* [Activity 1]: Reproduce the passage of the court opinion excerpt starting at "I would like" and ending at "the present cause.".
* [Activity 2]: According to the court opinion excerpt, what had the accused in the Ainsworth case previously been determined to be?

*** Opening Text excerpt ***

The case of Elliott v. Elliott, 208 S.W.2d 709 (C.C.A. Fort Worth), writ ref., n. r. e., stated that “an adjudication of insanity by the county court raises a continuous rebut-table presumption of insanity, and that only a judgment of restoration of sanity, entered in a proceeding brought for that purpose, will be sufficient to conclusively remove such rebuttable presumption.”

I further refer the reader to our own Court’s recent decision in Kalinec v. State, 500 S.W.2d 146 (Tex.Cr.App.1973). There the appellant made the argument that at a sanity restoration proceeding, the burden of proof was misplaced when it put the burden on the defendant to show that he was then sane. This Court correctly held that the issue was not properly before us, but, in dicta at least, stated that it was “very plausibly argued that the burden of proof w^s thus misplaced.”

Perryman v. State, 494 S.W.2d 542 (Tex.Cr.App.1973) correctly stated that “the conviction of an accused person while he is legally incompetent violates due process, and that state procedures must be adequate to protect this right is settled.” (Citations omitted).

I would like to distinguish three recent opinions by this Court. In Nichols v. State, 501 S.W.2d 333 (Tex.Cr.App.1973), the record contained no evidence of a prior adjudication of incompetence and held that the State was not required to rebut any inference of insanity. In Wages v. State, 501 S.W.2d 105 (Tex.Cr.App.1973), the trial court also determined that the accused had not previously been adjudicated insane and made extensive inquiry as to the accused’s present insanity.

Finally, I feel compelled to further discuss and distinguish the Ainsworth case cited earlier. There, the accused had been previously determined to be mentally ill, but not mentally incompetent. We have both in the present cause.

*** Closing Text excerpt ***
*** Opening Data for review ***

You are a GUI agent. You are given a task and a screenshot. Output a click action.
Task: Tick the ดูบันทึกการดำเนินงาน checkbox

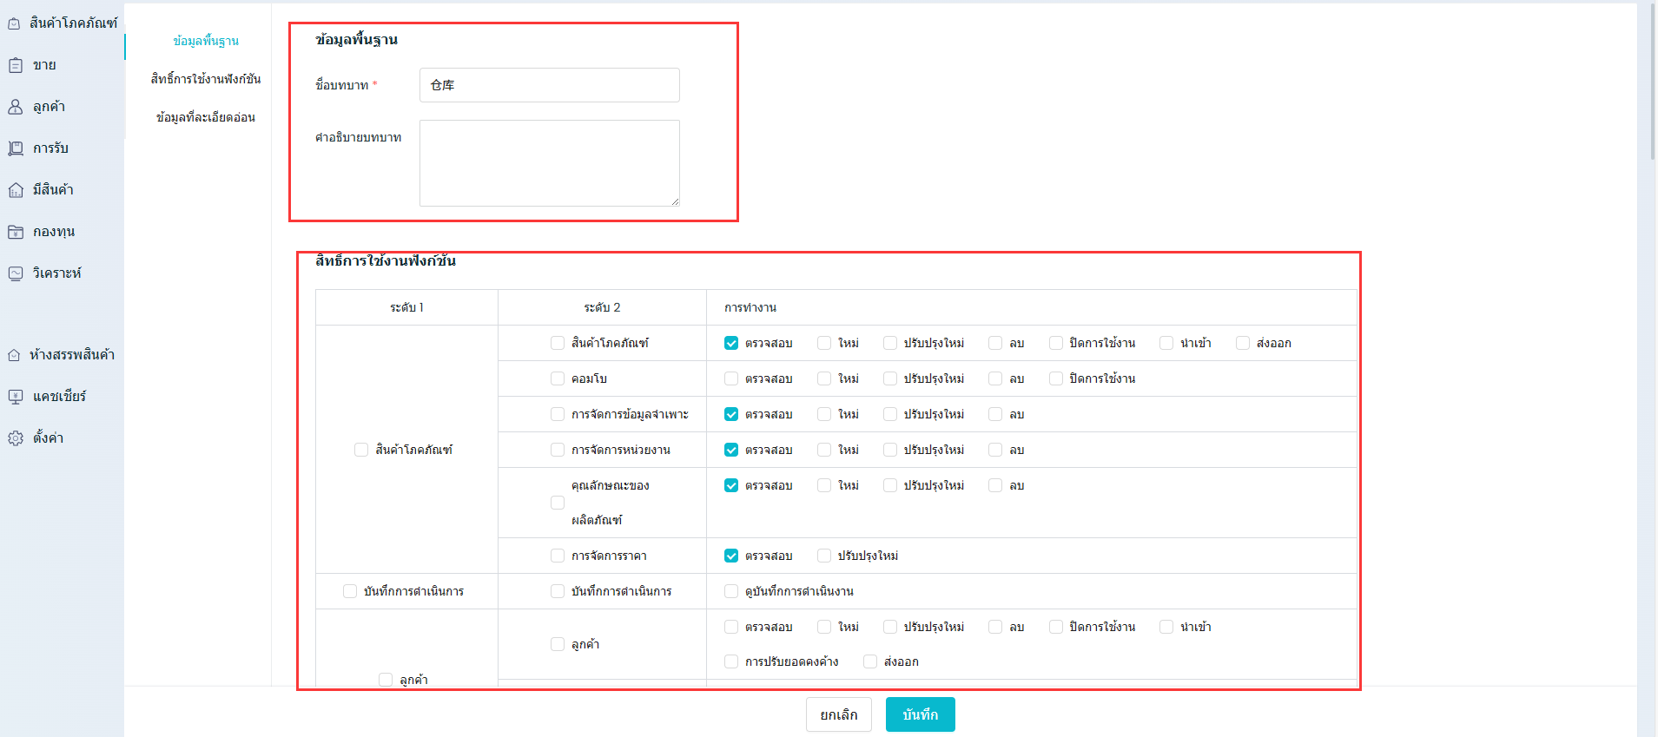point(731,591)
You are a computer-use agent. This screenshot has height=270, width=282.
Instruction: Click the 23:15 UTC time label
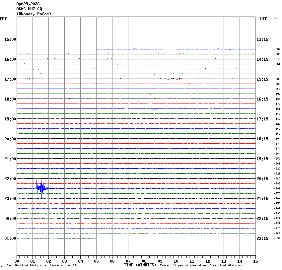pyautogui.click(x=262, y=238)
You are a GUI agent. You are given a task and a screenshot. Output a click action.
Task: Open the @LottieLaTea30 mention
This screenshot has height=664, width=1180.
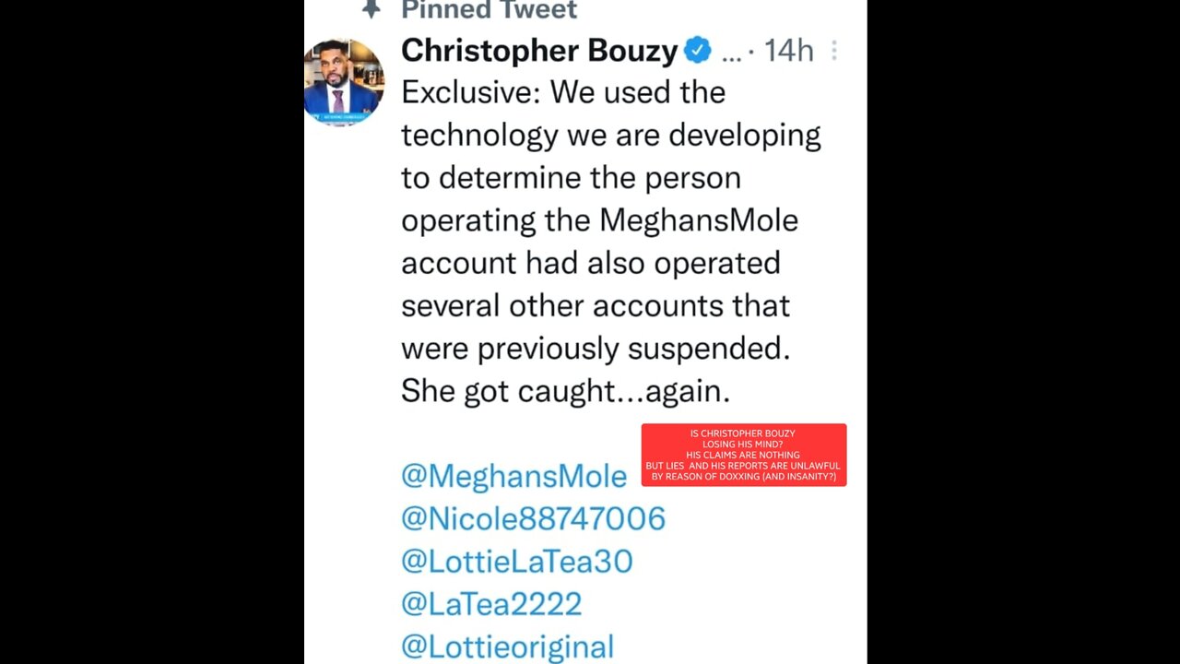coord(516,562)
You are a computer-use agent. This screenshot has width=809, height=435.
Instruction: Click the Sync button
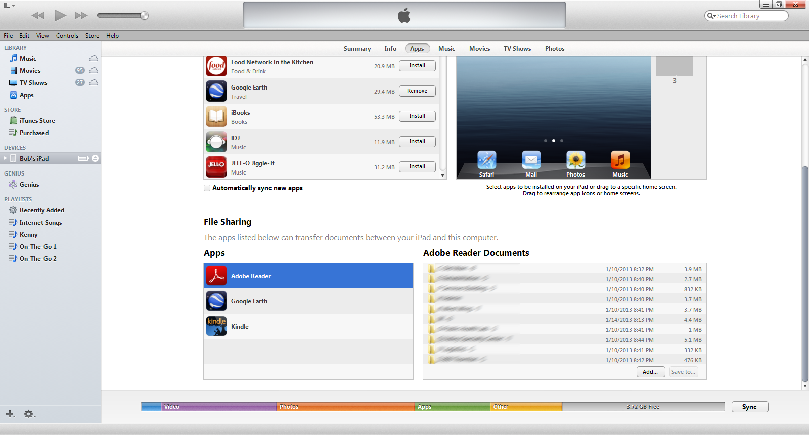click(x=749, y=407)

*** Closing Data for review ***
*** Opening Data for review ***

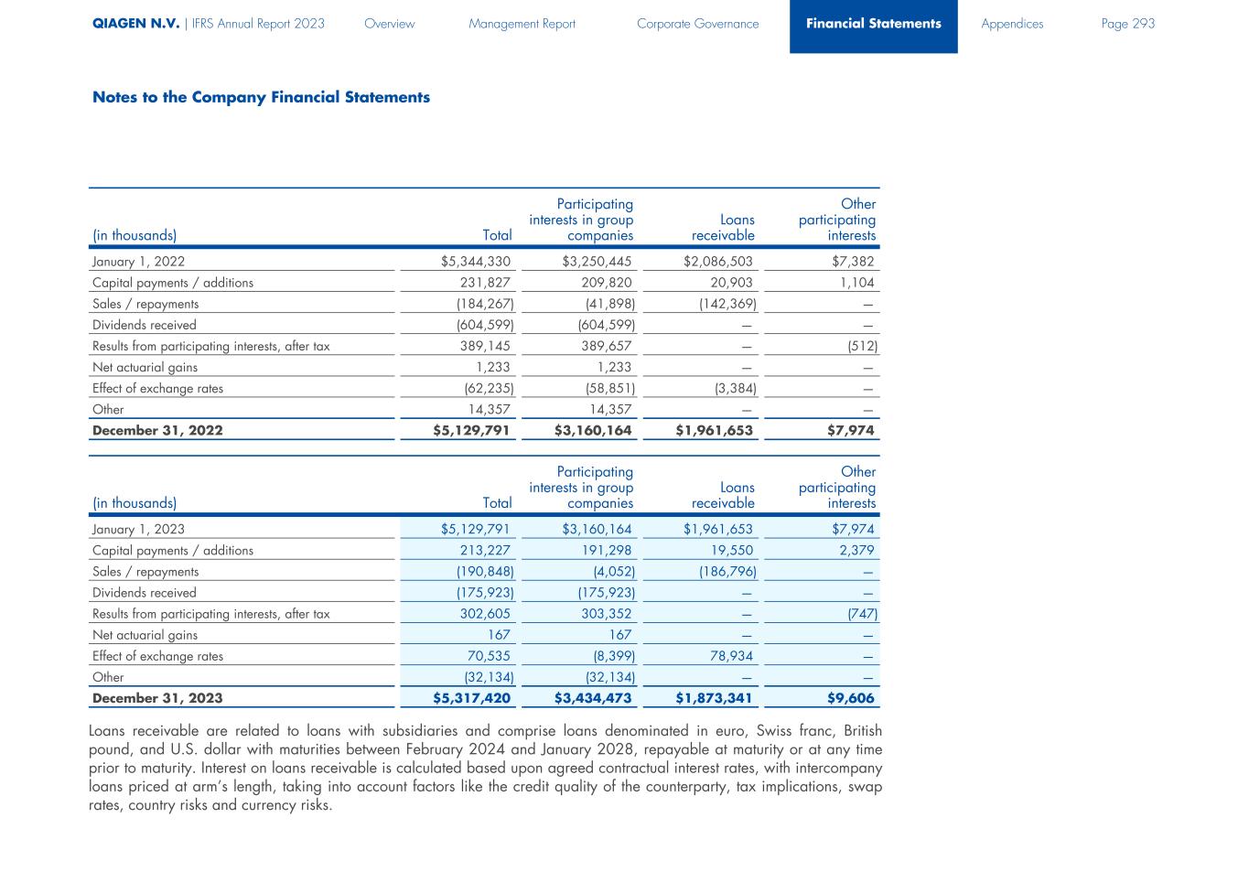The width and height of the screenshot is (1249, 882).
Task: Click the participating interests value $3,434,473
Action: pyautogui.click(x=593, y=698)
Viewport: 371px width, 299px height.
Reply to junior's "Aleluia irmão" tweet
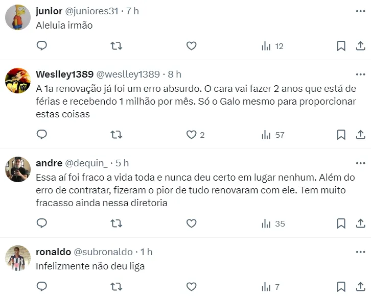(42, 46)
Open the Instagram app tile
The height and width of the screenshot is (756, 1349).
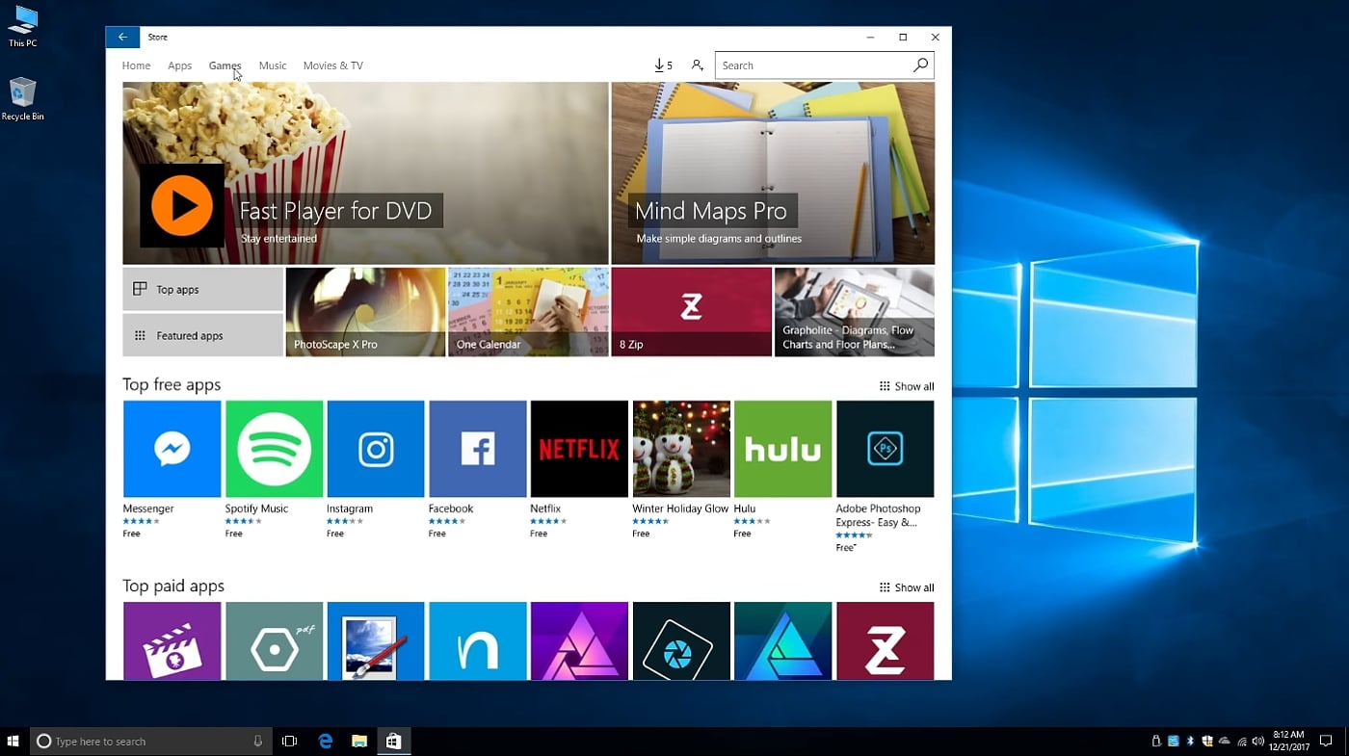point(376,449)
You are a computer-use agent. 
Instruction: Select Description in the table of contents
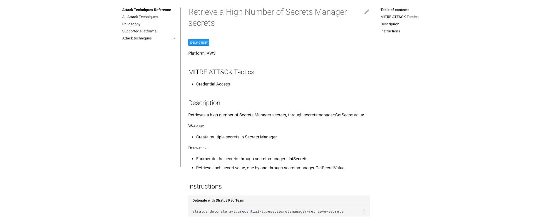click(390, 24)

*** Closing Data for review ***

* [Response 1]:
I would like to distinguish three recent opinions by this Court. In Nichols v. State, 501 S.W.2d 333 (Tex.Cr.App.1973), the record contained no evidence of a prior adjudication of incompetence and held that the State was not required to rebut any inference of insanity. In Wages v. State, 501 S.W.2d 105 (Tex.Cr.App.1973), the trial court also determined that the accused had not previously been adjudicated insane and made extensive inquiry as to the accused’s present insanity.

Finally, I feel compelled to further discuss and distinguish the Ainsworth case cited earlier. There, the accused had been previously determined to be mentally ill, but not mentally incompetent. We have both in the present cause.

* [Response 2]: Mentally ill, but not mentally incompetent.